En Rosendo, el amor tiene el encanto y el secreto de una dama eminentemente serraniega, por cuanto no se mira y solo existe la tendencia de observarla y luego crear filosofías sobre el amor que en ella constantemente vive… para admirar las cosas amadas se necesita del auténtico y consagrado amor.

Su ilusión de amar y de experimentar sobre el misterio del amor que vive tiernamente amasado a la tierra y que aún persiste desde las añoradas mujeres de largas faldas como brisas visibles cercadas por el viejo lamento del viento en los rastrojos… por cuanto su entusiasta humanismo,

semejante a un libro de oraciones, es un horizonte esotérico, un mar vacilante y obsesivo, un peregrino con alas de pájaro adivinatorio donde cada fragmento de sus canciones se convierte en una isla humanística donde predomina el amor y el conocimiento frente a esta crisis de valores, el realizado panada se esfuerza por establecer un ordenamiento espiritualizado sin pretendida represalia y verse libre y tranquilo como un estanque que se ha dejado de remover.

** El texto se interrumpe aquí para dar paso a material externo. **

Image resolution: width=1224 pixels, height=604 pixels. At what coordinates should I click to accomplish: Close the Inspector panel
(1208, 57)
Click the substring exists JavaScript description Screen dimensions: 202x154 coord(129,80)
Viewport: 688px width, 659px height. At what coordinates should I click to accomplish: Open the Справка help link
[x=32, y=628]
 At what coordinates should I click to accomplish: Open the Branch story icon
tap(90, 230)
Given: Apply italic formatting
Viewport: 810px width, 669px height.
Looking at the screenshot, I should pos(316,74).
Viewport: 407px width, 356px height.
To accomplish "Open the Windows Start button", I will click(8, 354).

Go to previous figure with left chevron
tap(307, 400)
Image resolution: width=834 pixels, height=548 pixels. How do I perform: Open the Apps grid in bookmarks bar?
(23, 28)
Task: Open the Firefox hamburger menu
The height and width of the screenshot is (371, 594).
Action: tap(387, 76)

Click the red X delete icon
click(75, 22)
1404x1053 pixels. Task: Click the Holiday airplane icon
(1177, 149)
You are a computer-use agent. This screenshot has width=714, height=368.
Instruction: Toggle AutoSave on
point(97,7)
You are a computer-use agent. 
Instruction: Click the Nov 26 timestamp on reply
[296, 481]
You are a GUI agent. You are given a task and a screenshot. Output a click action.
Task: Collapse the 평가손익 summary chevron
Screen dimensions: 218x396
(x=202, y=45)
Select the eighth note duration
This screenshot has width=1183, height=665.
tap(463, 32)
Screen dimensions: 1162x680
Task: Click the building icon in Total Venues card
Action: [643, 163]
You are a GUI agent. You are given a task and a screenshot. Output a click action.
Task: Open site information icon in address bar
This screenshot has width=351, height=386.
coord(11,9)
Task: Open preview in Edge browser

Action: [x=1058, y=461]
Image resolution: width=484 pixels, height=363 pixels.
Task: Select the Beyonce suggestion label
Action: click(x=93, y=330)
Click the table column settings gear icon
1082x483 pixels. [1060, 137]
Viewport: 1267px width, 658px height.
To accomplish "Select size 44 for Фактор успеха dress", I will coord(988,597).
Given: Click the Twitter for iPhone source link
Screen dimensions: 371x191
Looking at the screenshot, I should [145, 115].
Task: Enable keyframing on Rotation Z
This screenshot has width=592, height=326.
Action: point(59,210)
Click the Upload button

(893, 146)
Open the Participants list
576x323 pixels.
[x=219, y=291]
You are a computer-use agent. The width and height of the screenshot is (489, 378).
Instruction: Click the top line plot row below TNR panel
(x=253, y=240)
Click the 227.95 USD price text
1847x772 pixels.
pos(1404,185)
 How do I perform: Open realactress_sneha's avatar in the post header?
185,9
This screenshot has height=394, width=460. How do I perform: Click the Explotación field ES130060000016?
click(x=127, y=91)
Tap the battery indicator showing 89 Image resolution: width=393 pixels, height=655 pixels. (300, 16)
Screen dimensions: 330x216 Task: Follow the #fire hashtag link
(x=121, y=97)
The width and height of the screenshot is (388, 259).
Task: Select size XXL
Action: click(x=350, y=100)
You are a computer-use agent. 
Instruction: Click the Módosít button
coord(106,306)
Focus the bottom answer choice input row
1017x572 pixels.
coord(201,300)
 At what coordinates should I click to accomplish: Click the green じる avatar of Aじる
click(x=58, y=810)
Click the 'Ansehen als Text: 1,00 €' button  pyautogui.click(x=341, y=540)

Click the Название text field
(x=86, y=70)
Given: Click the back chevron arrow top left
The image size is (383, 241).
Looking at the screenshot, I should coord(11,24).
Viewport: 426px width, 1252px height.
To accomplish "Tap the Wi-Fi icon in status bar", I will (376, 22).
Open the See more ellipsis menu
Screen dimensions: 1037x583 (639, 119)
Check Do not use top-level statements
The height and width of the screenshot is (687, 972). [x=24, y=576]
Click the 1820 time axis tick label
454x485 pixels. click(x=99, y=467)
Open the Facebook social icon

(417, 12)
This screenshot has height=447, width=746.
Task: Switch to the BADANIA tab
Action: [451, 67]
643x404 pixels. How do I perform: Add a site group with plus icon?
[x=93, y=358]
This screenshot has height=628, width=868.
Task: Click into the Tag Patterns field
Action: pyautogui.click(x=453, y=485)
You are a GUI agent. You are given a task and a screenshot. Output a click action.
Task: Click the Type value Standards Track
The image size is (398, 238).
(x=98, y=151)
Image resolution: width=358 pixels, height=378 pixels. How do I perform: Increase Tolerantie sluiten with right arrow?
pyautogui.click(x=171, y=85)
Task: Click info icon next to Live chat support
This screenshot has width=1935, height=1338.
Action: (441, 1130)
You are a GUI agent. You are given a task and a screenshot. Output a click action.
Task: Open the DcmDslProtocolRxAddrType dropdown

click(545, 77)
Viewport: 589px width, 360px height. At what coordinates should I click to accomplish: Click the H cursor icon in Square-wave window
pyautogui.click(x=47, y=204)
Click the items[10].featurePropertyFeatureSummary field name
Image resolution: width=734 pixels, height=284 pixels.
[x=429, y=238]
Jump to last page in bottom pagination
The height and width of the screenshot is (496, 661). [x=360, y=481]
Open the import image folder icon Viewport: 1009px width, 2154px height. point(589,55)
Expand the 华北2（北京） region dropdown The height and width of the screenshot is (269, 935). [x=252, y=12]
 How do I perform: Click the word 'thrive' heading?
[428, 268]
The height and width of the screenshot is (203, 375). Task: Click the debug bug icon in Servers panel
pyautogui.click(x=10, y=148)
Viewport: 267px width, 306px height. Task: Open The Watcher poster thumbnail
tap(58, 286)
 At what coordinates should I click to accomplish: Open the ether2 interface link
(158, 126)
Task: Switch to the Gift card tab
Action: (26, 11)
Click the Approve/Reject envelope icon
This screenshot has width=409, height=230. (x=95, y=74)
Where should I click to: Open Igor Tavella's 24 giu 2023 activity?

La poesía se constituye dentro y fuera de su idealidad transformadora en el asombro que germina; la palabra es la aprehensión multiforme de la realidad transformada de la luz sobre las tinieblas; su visionarismo monologante se torna a veces fatalista y nostálgico fruto de su sensibilidad poética:

“Si me enamoro me verán entristecido,

Por qué mi suerte tiene alma de papel;

Amores buenos que murieron al nacer;

Se fueron lisonjeros, hoy los quiero como ayer“.

Su misticismo se extrapolariza en sentimientos “vivos” al expresar dignamente en cada palabra, en cada verso, el hechizo que se desprende de un beso, la inocencia santificada que se desprende del ramaje de la nostalgia a través de las cosas queridas del espíritu hasta ensancharse en la prolongación de la inextinguible memoria de los gloriosos antepasados para hacerse eterna e inolvidable permitiendo la idolatrización de la frenética cumbiamba y de esta forma impulsar con rusticidad montañesa el alejamiento de frontales tragicomedias, buscando ver el pueblo bajo el cielo puro por cuanto también es lícitamente prodigioso imaginarlo cabalgando hacia escrupulosas estancias teológicas, persiguiendo el amor sacrosanto que sale del trino del ave paradisiaca que voló perfumando un mundo plástico y deshumanizado.

“Quiero robarles los minutos a las horas,

Pa ‘que mis padres nunca se me pongan viejos;

Quiero espantar la mirla por la media noche;

Y reemplazar su nido por un gajo de luceros”.

El poeta se lamenta por la fugacidad del tiempo, su pensamiento está anclado, torturado, por el dualismo vida-muerte, su humanidad se desploma, delira por la inexorabilidad de la vida, y del tiempo fundido en la mirada que se aproxima hacia al pasado; que lo sumerge en un letargo asfixiante, donde el destino (fatum).

El pienso luego existo de Descartes se ha transformado en un retórico y patético romanticismo virginal, engendrándose, es decir generándose en un siento luego existo; su trashumancia poética está calculadoramente vaciada en luctuosos encuentros enigmáticos donde su ser interior es una totalidad antropocéntrica libre de ataduras terrenales. Donde el hombre es un fantasma de sus creaciones melódicas que busca internarse entre las luciferinas sombras esgrimiendo el eco de las profundidades del alma con una voz lejana y confesional, quizás esa voz y esas confecciones se torne, en un increíble ser imaginado en la fría calma de su delirio exploratorio.

Entre tanto, en la productividad que abnegadamente sale de su particular y misteriosa fuente creativa, hay árboles, polvo tierras, nostalgia, lágrimas, desconsuelos, y el camino de la vida, ondeando a lo lejos contra los hados adversos y las puertas viejas con sus goznes oxidados delatando la presencia de alguien.